Designer John Galliano’s Outfit Wasn’t Mocking Ultra-Orthodox Jews: ADL
Designer John Galliano was just getting creative and was not mocking ultra-Orthodox Jews when he stepped out in a hat, pinstripe suit and curls, the Anti-Defamation League said.
Claims the bad-boy French coutier was dressing in mock Hasidic attire are a “ridiculous, absurd distortion,” ADL chief Abraham Foxman said in a statement.
“This is John Galliano being John Galliano. His dress is always eccentric and his hair is always worn long,” Foxman said. “This is, at the very least, ignorance … or, at worst, a deliberate, malicious distortion.”
The ADL has been working to reform Galliano after he spewed anti-Semitic hatred in 2011.
Foxman said he has spent hours learning about the Holocaust and Jewish history
“He is trying very hard to atone,” Foxman said.
A French court has agreed to hear designer John Galliano’s case against Christian Dior, which fired him for making anti-Semitic remarks.
The decision to hear the case came in response to Galliano’s filing of an $18.7 million lawsuit against Dior.
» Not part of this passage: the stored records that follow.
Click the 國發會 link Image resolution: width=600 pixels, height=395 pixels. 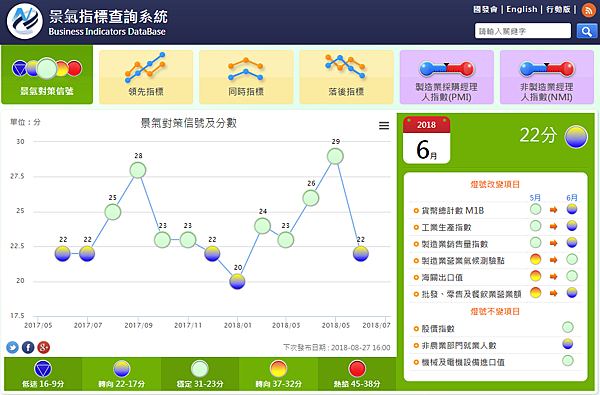(485, 9)
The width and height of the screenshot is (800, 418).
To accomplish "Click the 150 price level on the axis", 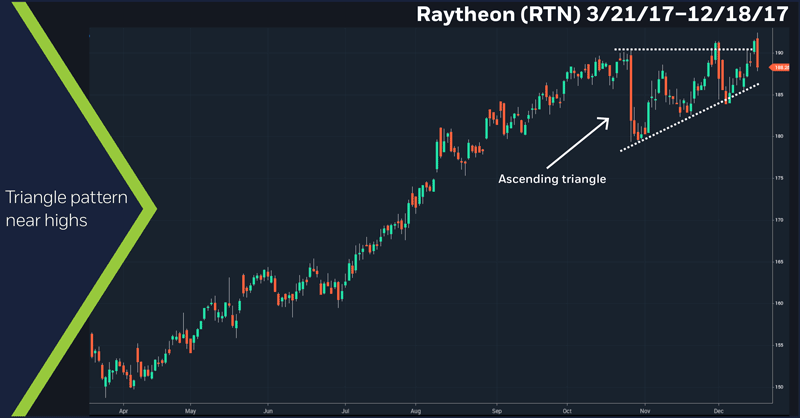I will 781,386.
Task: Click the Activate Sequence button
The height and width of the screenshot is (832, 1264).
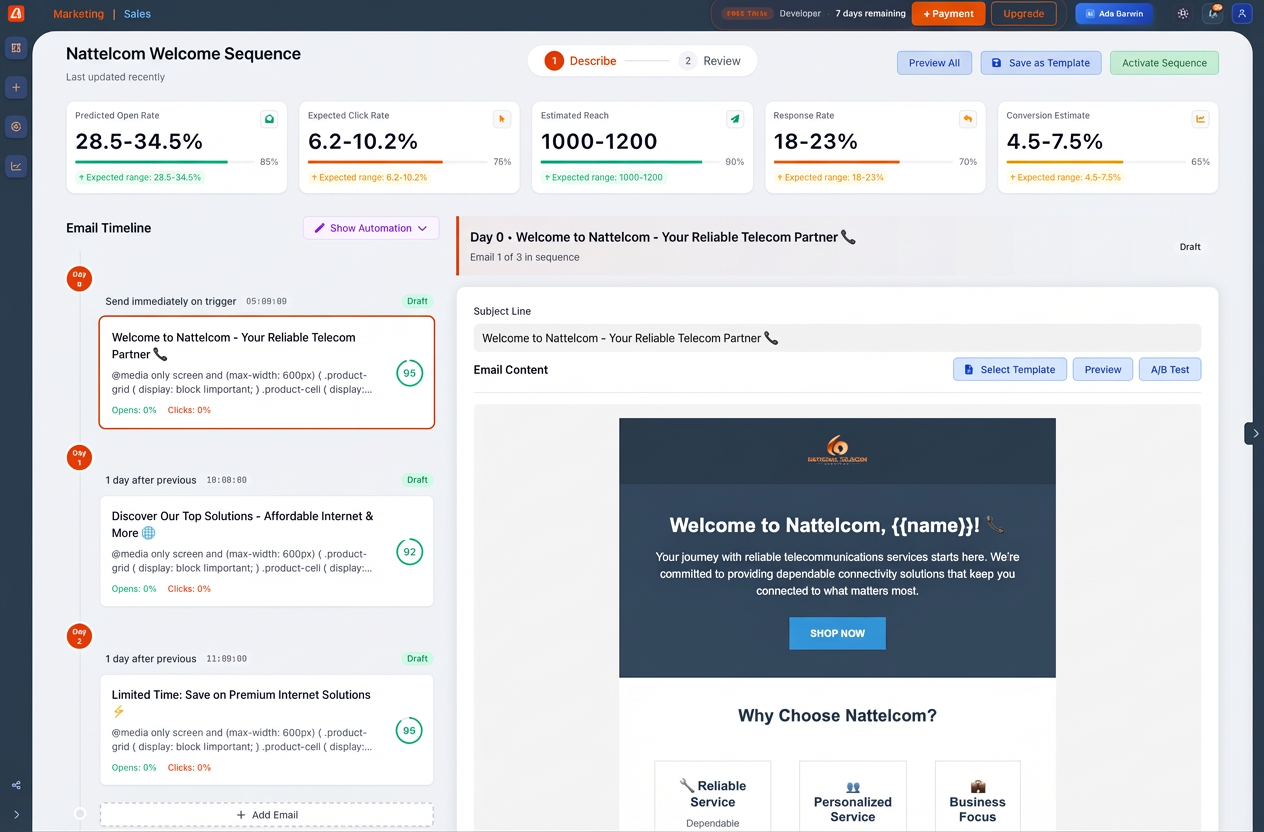Action: point(1164,63)
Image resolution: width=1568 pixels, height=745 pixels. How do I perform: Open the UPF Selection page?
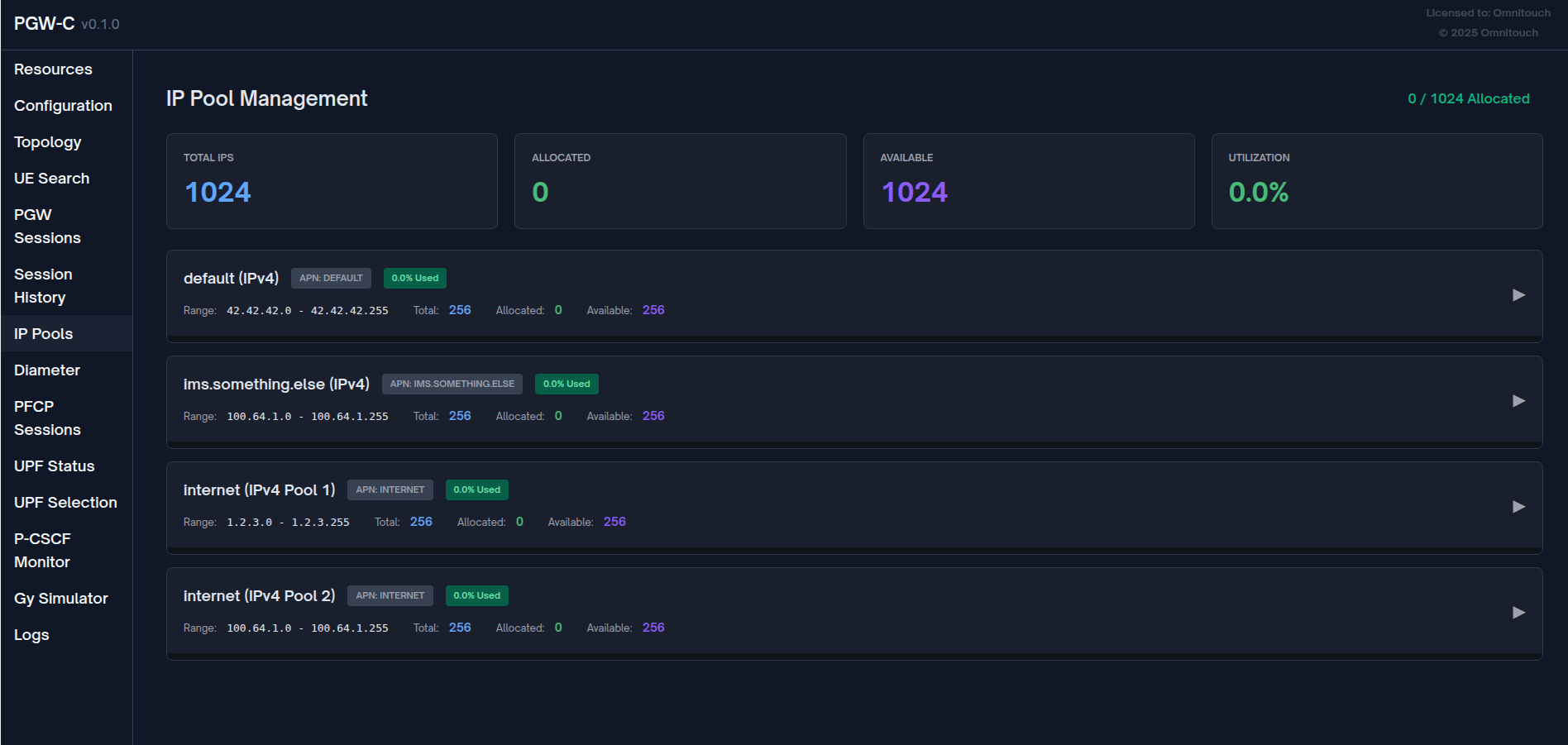(65, 502)
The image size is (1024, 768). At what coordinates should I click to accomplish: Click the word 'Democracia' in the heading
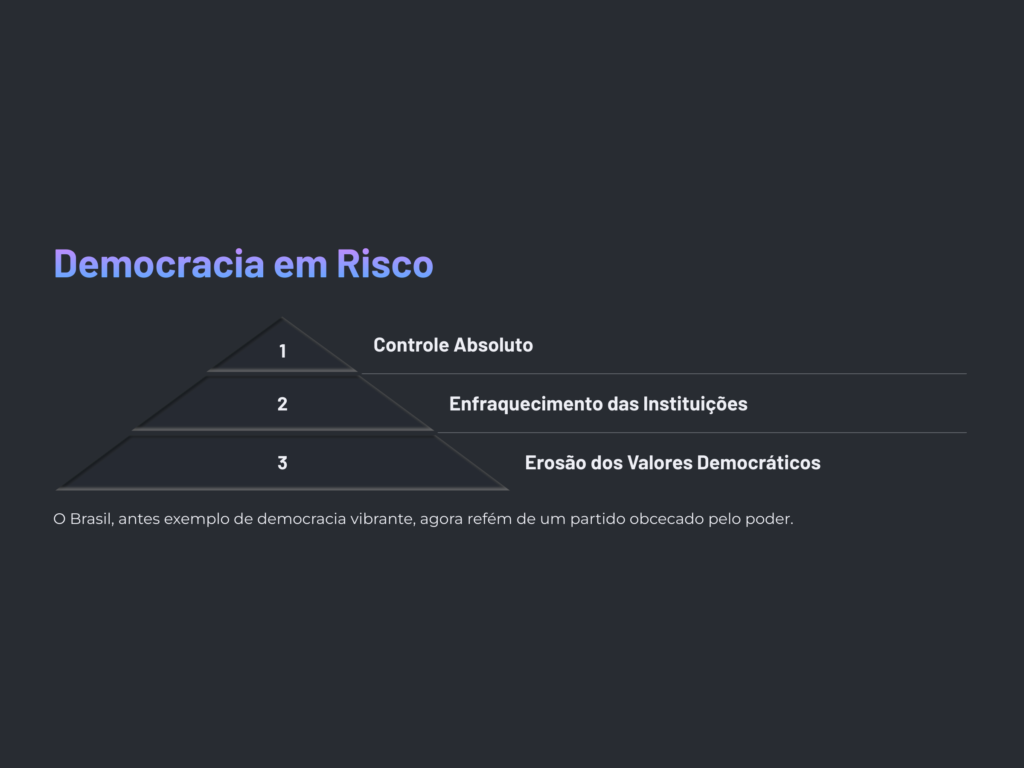click(159, 264)
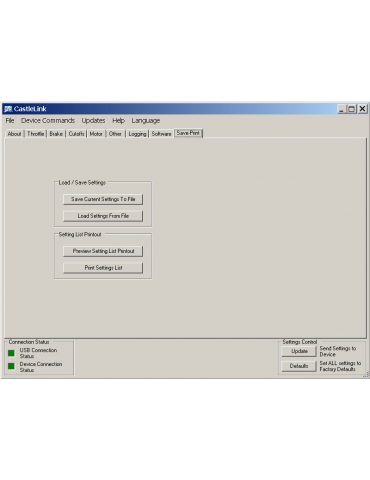Click the resize grip in window corner
Screen dimensions: 370x480
tap(366, 375)
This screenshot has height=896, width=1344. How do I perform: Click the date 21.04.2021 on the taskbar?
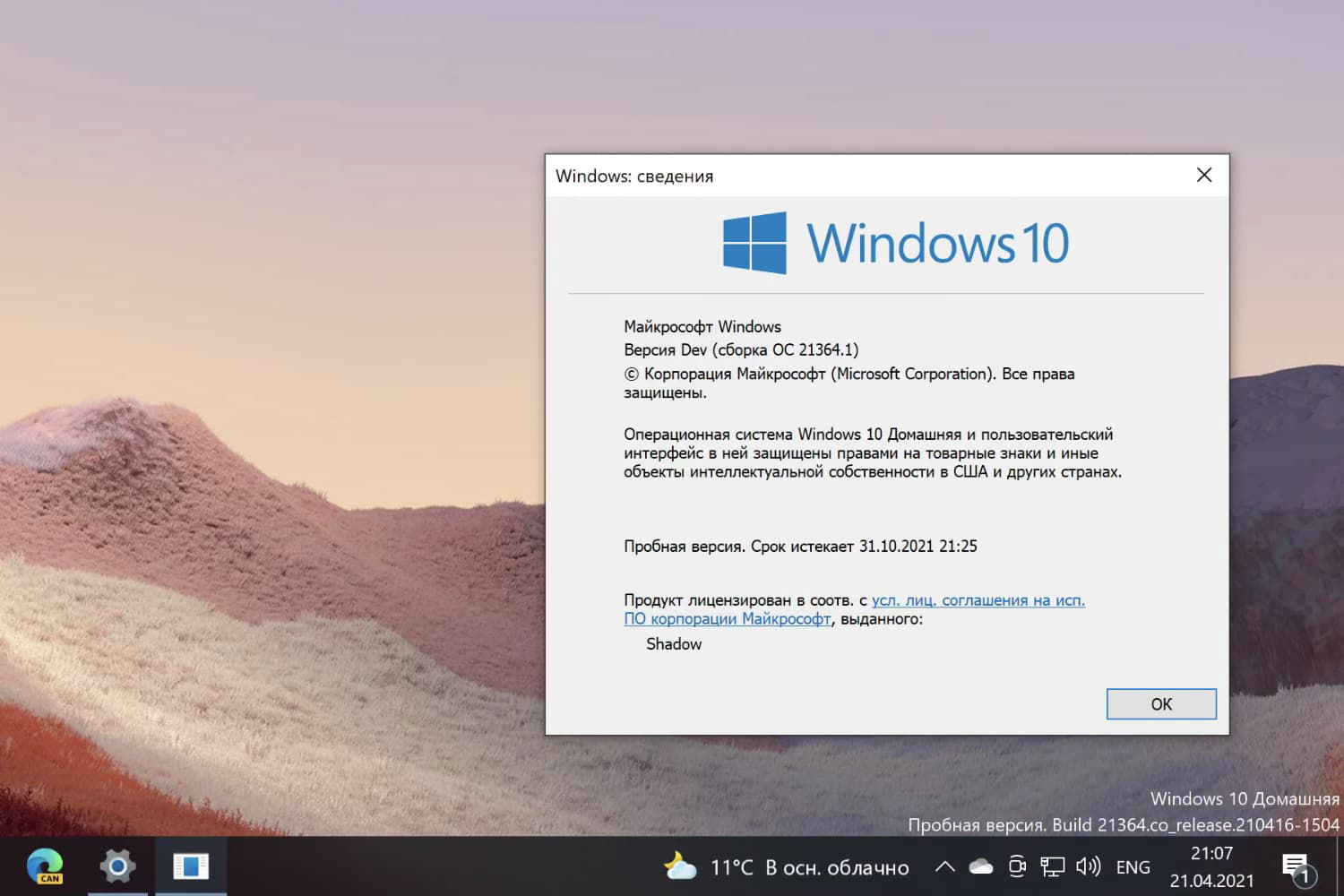pos(1211,879)
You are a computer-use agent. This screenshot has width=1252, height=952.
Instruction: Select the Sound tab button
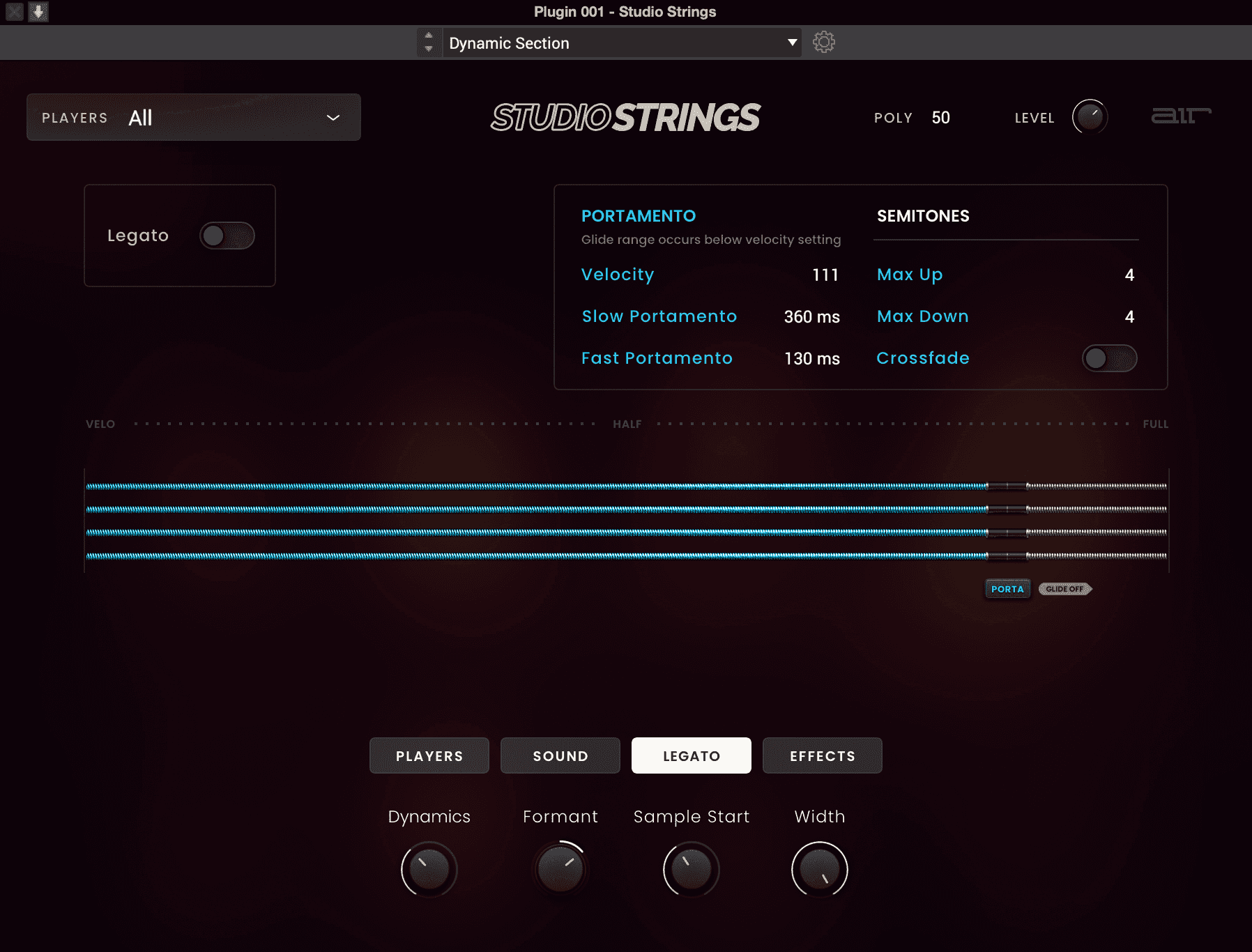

Monday’s hearing revealed that Galliano earned $7.7 million annually in several positions at Dior as well as from his own designer label. He was employed by Dior for 15 years.
Dior fired Galliano, a British national, in March 2011 after he was filmed making anti-Semitic statements at a Paris bar. Galliano stated his love for Adolf Hitler and told people he believed were Jewish that their mothers should have been gassed. He blamed his outbursts on addictions to drugs and alcohol.
A French court ruled in September 2011 that Galliano in several incidents had made “public insults based on origin, religious affiliation, race or ethnicity.”